Answer: Enzymes: Different enzymes include Lysozymes, Nucleases such as exonucleases endonucleases, restriction endonucleases, DNA ligases, DNA polymerases, alkaline phosphatases, reverse transcriptases, etc. Enzymes that cut the phosphodiester bands of polynucleotide chains are called nuclease. There of two types - exonuclease and endonuclease. Exonucleases cut nucleotides from the ends of DNA strands whereas endonuclease cut DNA from within. The phosphodiester back bone at highly specific sites on both strands of duplex, is cut by these enzymes, called restriction endonucleases or simply restriction enzymes. The restriction enzymes are thus the molecular scissors that are used to recognize and cut DNA at specific sequences. The sites recognized by them, are called recognition sequences or recognition sites.
8. Enlist and write in brief about the different biological tools required in rDNA technology.
Answer: There are three types of biological tools used viz, enzymes, cloning vectors (vehicle DNA) and competent host (cloning organisms) for transformation with recombinant DNA.

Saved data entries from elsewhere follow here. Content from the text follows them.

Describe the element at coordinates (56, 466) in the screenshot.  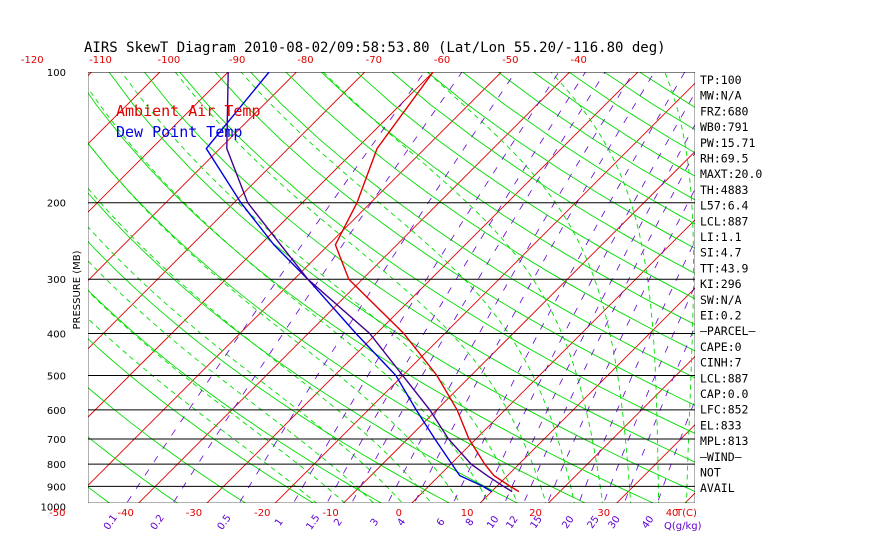
I see `pressure-tick-label: 800` at that location.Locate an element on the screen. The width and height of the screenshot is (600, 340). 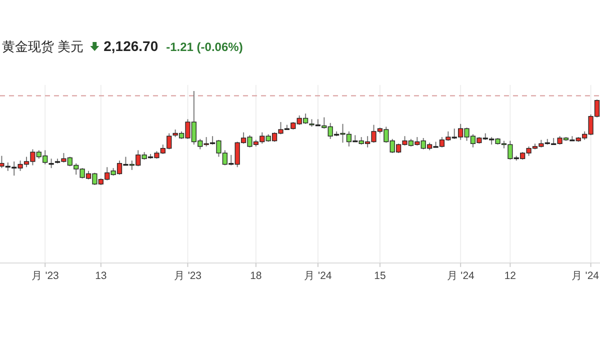
x-tick-label: 13 is located at coordinates (101, 276).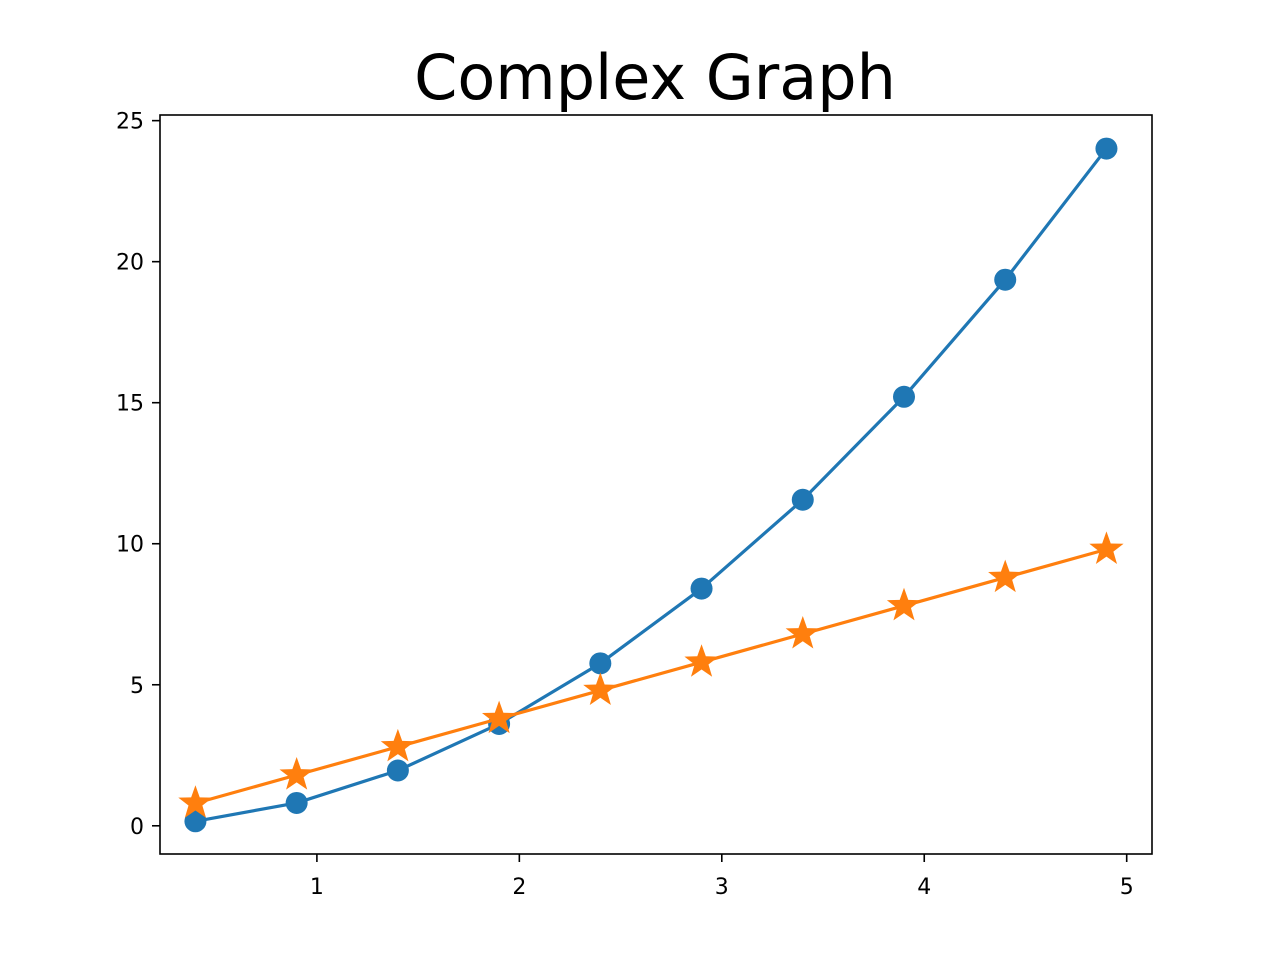 Image resolution: width=1280 pixels, height=960 pixels. I want to click on y-tick-label: 20, so click(130, 264).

A. Enzymes: Different enzymes include Lysozymes, Nucleases such as exonucleases endonucleases, restriction endonucleases, DNA ligases, DNA polymerases, alkaline phosphatases, reverse transcriptases, etc.
B. Cloning vectors (vehicle DNA) - Vectors are DNA molecules that carry a foreign DNA segment and replicate inside the host cell. Vectors may be plasmids, bacteriophages (M13, lambda virus), cosmid, phagemids, BAC (bacterial artificial chromosome), YAC (yeast artificial chromosome), transposons, baculoviruses and mammalian artificial chromosomes (MACs),. Most commonly used vectors are plasmid vectors (pBR 322, pUC, Ti plasmid) and bacteriophages (lamda phase, M13 phage).
C. Competent host (cloning organism) used are usually the bacteria like Bacillus haemophilus, Helicobacter pyroli and E.coli. Mostly E. coli is used for the transformation with recombinant DNA.